What if I have many Bar or a remote Foo?”. Since then I now regularly use
the free versions of the LLM chatbots until they rate limit me. When they do I
smile and say thank you for the prompt to read, review, refine and rewrite and
happily begin doing so.
The key point is to recontextualize of what rate limiting is. The AI companies want rate limiting to be a nudge toward a paid subscription and want you to believe that. They want you to think “That was great and I need MoAr!”. But this is 2026, we have lived through the social media era and have (hopefully) learned that frictionless, unfettered access is not a clear monotonic benefit. The AI companies are wrong. Rate limiting is a built-in time box feature. Its exactly the same as time box apps that prevent you from hitting the instagram slot machine for hours a day. Only now you are prevented from hitting the LLM slot machine for too long, and that is a good thing.

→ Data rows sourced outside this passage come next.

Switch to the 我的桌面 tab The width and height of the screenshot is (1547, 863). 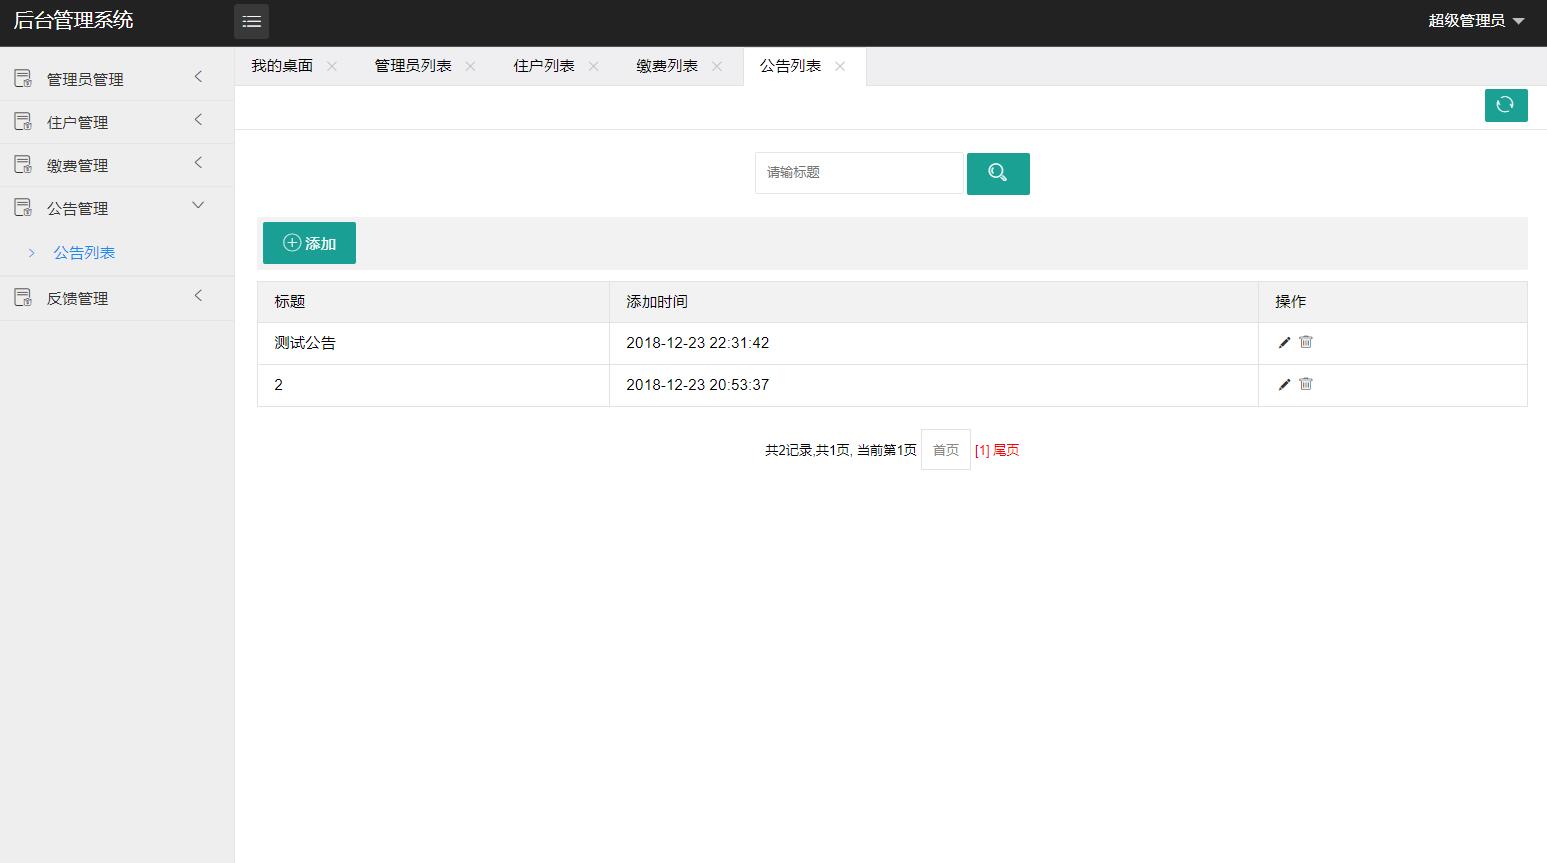click(x=281, y=66)
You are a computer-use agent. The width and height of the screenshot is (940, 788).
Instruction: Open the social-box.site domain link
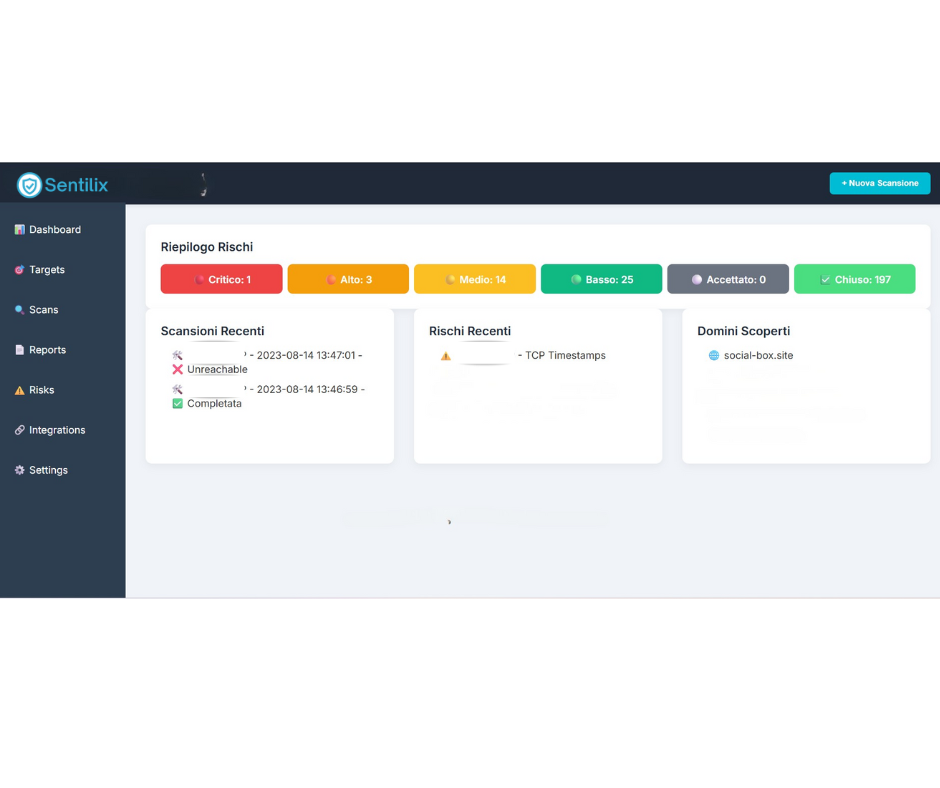point(758,355)
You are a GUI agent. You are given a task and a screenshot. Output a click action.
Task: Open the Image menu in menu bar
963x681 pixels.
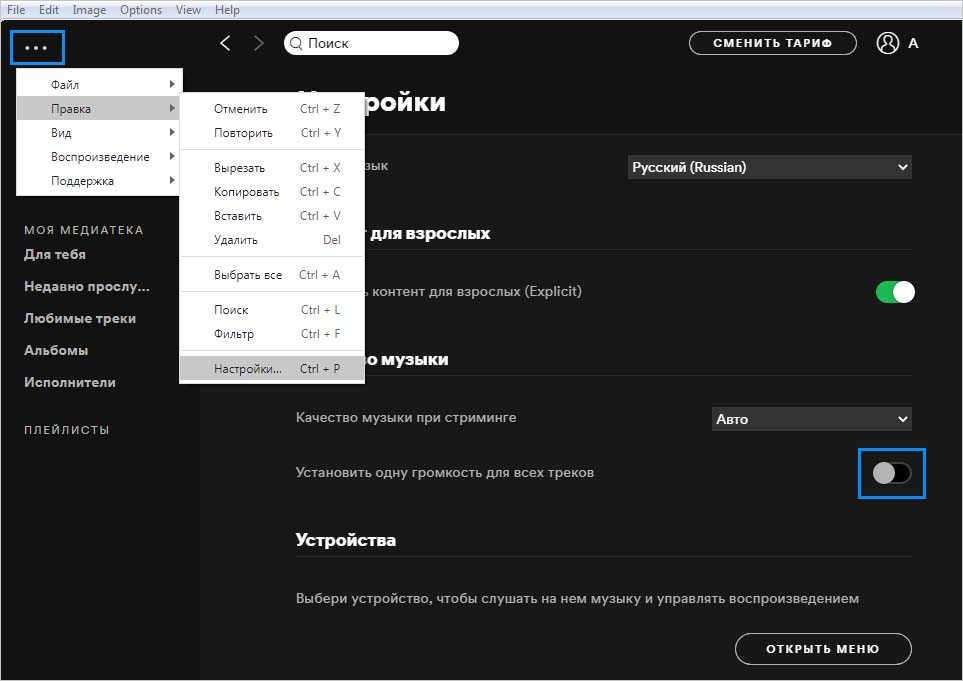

The benefits do not stop at controlling dosage. Once a rate limit occurs you are forced to return to a pre-LLM world of development. So you are forced to return to understanding what the hell you’re trying to build, how you have been trying to build it, and if the current implementation is what you want. To put it another way: rate limits prompt you to start paying down the cognitive debt you’ve accumulated by employing an LLM. They force you to amortize this debt, so that you pay it down for a few hours every day, accumulate a little more, and then pay that down the next day. This way the cognitive debt never accumulates to a point where you cannot explain why the implementation is architected the way it is, or why certain design decisions were made. This practice keeps you in the loop, keeps you in the architects chair, and is in my opinion superior to the yolo vibe-coding one can now find all over the internet. The cost is worth it and its not even close.
But what about raising the limits? Sure you can buy a paid subscription to increase your limits. Increasing your limits are a tool you can employ to change the ratio of generation time and R4 time. That is your choice. For me, I like the friction. I want that friction. That friction is useful and I prefer something like a 30/70 time ratio. Personally, there is no world where I will buy a subscription. I have already paid for these models with my labor, my open source contributions, my private repos, my publications, and this blog. All of which were illegally used to train these models.
So don’t run from the limits. Embrace them. The limits are a prompt to return to a pre-LLM development world that had, and has, real benefits for you, your team, and for the project you are working on.